§ **Requests**:
1. In the blog post on rewarding customer loyalty, what percentage of enterprise brands rank personalization and strategic partnerships as their top investment priorities?
2. Pick up the blog post on rewarding customer loyalty after its last sentence and keep writing it.

====== Reading text

How Are the Biggest Brands Rewarding Customer Loyalty?
25 min to read
Published: July 18, 2022
Updated: July 6, 2026
In this blog post, I’ll show you how some of the world’s most successful brands are using loyalty programmes for rewarding customer loyalty. From Starbucks’ gamified app that encourages repeat purchases to Nike’s members-only benefits like early access to product releases and exclusive events. These programmes are designed to create a sense of exclusivity and appreciation that extends beyond just points and discounts.
Mark Camp
CEO & Founder at PropelloCloud.com
Contents
Key Takeaways
Rewarding customer loyalty is crucial for boosting retention, driving repeat purchases, enhancing brand advocacy, fostering community, and gaining valuable customer insights.
Effective reward strategies include discounts, free products, exclusive access, personalised rewards, experiential rewards, charitable donations, and gamification.
Successful loyalty programmes, like those of Starbucks, O2, Boots, American Express, Nike, Uber, Amazon, and JD Gyms, offer valuable lessons for businesses looking to boost customer retention and advocacy.
Challenges in rewarding customers include ensuring perceived value, balancing costs and impact, avoiding fatigue or entitlement, maintaining fairness, and addressing issues or complaints.
By crafting a tailored loyalty programme that resonates with customers, businesses can cultivate a devoted following and create a win-win situation for both the brand and its customers.
What Makes a Customer Loyalty Programme Successful?
A successful loyalty programme rewards customers in a way that feels genuinely relevant to them, not just transactional. According to Propello Cloud’s 2025 Loyalty Uncovered Report, 84% of enterprise brands now rank personalisation and strategic partnerships as their top investment priorities, ahead of points systems or discounting alone.
The brands that see results from rewarding customer loyalty combine the right reward type (points, tiers, paid membership, or always-on perks) with data-driven personalisation and a frictionless redemption experience.

============
====== Supplied information

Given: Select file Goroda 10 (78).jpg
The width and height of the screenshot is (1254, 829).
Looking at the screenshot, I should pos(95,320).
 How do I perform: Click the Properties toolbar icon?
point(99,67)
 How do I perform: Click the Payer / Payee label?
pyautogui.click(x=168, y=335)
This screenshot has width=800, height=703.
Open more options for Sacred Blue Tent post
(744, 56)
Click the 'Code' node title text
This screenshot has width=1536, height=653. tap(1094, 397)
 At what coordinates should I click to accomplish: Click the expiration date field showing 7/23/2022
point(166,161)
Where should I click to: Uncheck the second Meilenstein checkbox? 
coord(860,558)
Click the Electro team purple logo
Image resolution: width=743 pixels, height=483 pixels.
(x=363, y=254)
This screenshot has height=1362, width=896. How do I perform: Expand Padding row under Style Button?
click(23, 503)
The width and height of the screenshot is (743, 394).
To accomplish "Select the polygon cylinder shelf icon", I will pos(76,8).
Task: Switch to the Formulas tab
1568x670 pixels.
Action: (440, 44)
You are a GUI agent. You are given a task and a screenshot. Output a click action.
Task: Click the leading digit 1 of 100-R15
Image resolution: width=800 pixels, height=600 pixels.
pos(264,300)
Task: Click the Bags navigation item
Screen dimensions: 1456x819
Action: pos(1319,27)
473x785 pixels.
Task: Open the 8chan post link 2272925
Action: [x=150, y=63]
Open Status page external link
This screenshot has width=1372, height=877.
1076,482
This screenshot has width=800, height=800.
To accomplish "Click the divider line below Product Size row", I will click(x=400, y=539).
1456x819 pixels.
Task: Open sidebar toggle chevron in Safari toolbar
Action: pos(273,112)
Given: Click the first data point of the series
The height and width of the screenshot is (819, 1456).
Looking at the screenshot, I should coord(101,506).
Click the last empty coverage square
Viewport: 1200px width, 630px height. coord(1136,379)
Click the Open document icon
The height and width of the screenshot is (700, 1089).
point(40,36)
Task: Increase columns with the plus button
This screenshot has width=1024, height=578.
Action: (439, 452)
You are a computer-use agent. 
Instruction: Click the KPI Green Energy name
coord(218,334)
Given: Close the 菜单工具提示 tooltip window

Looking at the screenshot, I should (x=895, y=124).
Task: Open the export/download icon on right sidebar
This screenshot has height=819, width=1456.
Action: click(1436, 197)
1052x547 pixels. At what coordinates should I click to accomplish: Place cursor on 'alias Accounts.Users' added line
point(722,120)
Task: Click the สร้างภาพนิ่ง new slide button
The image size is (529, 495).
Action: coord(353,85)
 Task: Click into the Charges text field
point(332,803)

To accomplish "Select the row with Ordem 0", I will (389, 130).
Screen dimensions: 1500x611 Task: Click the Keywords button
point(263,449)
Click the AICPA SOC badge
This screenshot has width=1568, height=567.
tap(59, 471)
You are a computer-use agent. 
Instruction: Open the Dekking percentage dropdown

============

§ **Outputs in order**:
1. 84%

2.
This guide breaks down the strategies used by Starbucks, O2, Boots, Amazon, Nike, Uber, American Express, and others, plus the data behind why each approach works.
Why Should Businesses Reward Customer Loyalty?
Rewarding customer loyalty isn’t optional anymore; it’s a retention and acquisition strategy. Loyalty programmes reduce churn, increase customer lifetime value, and turn customers into unpaid brand advocates. Propello Cloud’s research backs this up directly: 83% of the 100 enterprise brands surveyed identified customer engagement as a critical business challenge, making loyalty investment a frontline response rather than a nice-to-have.
How Do Loyalty Programmes Increase Customer Retention and Lifetime Value?
Loyalty programmes increase retention by giving customers a reason to return beyond product quality alone. When customers feel rewarded, they consolidate spending with one brand rather than splitting it across competitors, directly lifting lifetime value. This matters because 80% of enterprise brands in Propello Cloud’s report cited churn management and retention as a top business challenge, with 35% rating it critical.
How Do Loyalty Programmes Drive Brand Advocacy and Repeat Purchases?
Happy, rewarded customers refer others at a fraction of the cost of paid acquisition. Repeat purchases follow naturally when customers feel their loyalty is recognised rather than taken for granted. Programmes that pair recognition with personalised offers see the strongest repeat-purchase behaviour, because the reward feels earned and specific to that customer rather than generic.
What Other Benefits Do Loyalty Programmes Provide?
Beyond retention, loyalty programmes generate first-party data that brands can’t get anywhere else. This data reveals customer preferences and behaviour, letting brands refine offers and marketing in ways that broad-stroke campaigns can’t match. It also builds community: personalised rewards create a sense of exclusivity that turns regular customers into vocal fans.
What Are the Most Effective Types of Customer Rewards?
The most effective customer rewards fall into seven categories: discounts and coupons, free products or upgrades, exclusive access, personalised rewards, experiential rewards, charitable donations, and gamified or surprise rewards. Each works differently depending on your business model and customer expectations.
Reward Type
Best For
Example Mechanic
Discounts and coupons
High-frequency, price-sensitive purchases
% off, free shipping codes
Free products/upgrades
Subscription or product-led businesses
Free trial month, sample products
Exclusive access
Brands with a strong community/fanbase
Early sale access, VIP events
Personalised rewards
Data-rich businesses with purchase history
Birthday offers, curated picks
Experiential rewards
Premium or lifestyle brands
VIP events, once-in-a-lifetime trips
Charitable donations
Values-driven customer bases
Donate-on-purchase schemes
Gamification & surprise
Brands wanting habitual engagement
Points, badges, leaderboards
What Is an “Always On” Rewards Programme?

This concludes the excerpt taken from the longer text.